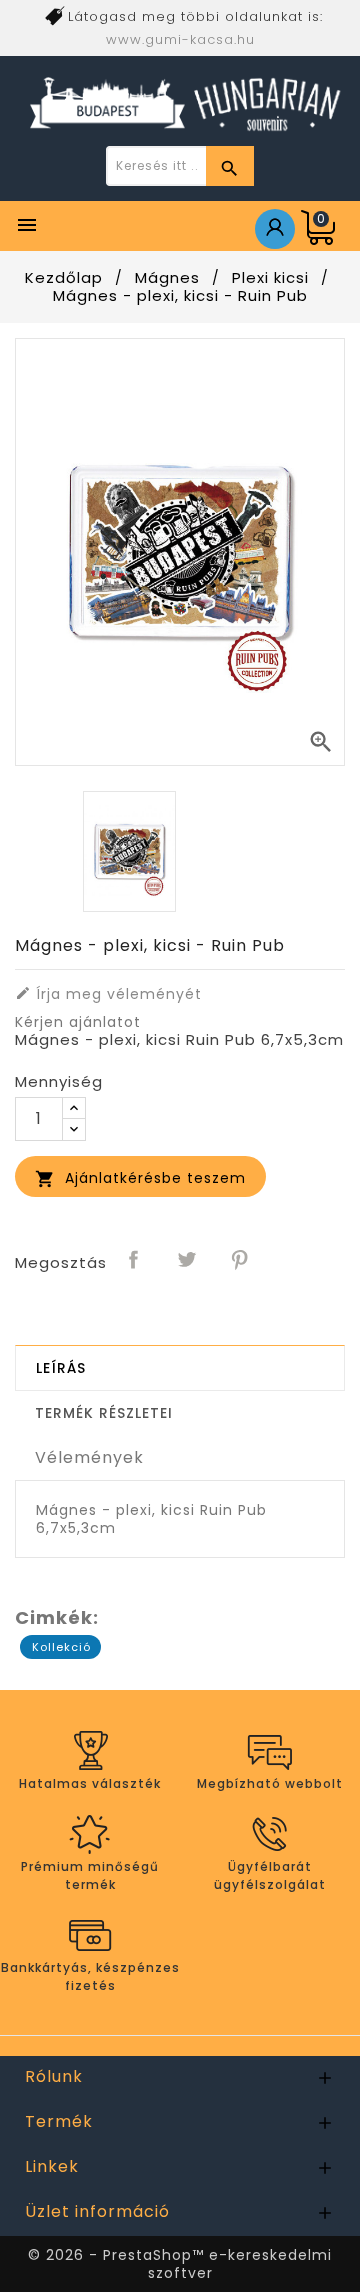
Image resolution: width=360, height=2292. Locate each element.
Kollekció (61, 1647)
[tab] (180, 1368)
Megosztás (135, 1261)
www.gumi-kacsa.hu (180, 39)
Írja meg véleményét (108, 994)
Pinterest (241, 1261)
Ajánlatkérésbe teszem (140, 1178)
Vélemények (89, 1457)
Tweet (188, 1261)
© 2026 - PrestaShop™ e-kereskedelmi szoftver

Task prompt = Every line between the one holding "Írja meg véleményét (108, 994)" and the end of the listing above, inclusive, must be transcribed exactly; omit all others.

Answer to this task =
Írja meg véleményét (108, 994)
Pinterest (241, 1261)
Ajánlatkérésbe teszem (140, 1178)
Vélemények (89, 1457)
Tweet (188, 1261)
© 2026 - PrestaShop™ e-kereskedelmi szoftver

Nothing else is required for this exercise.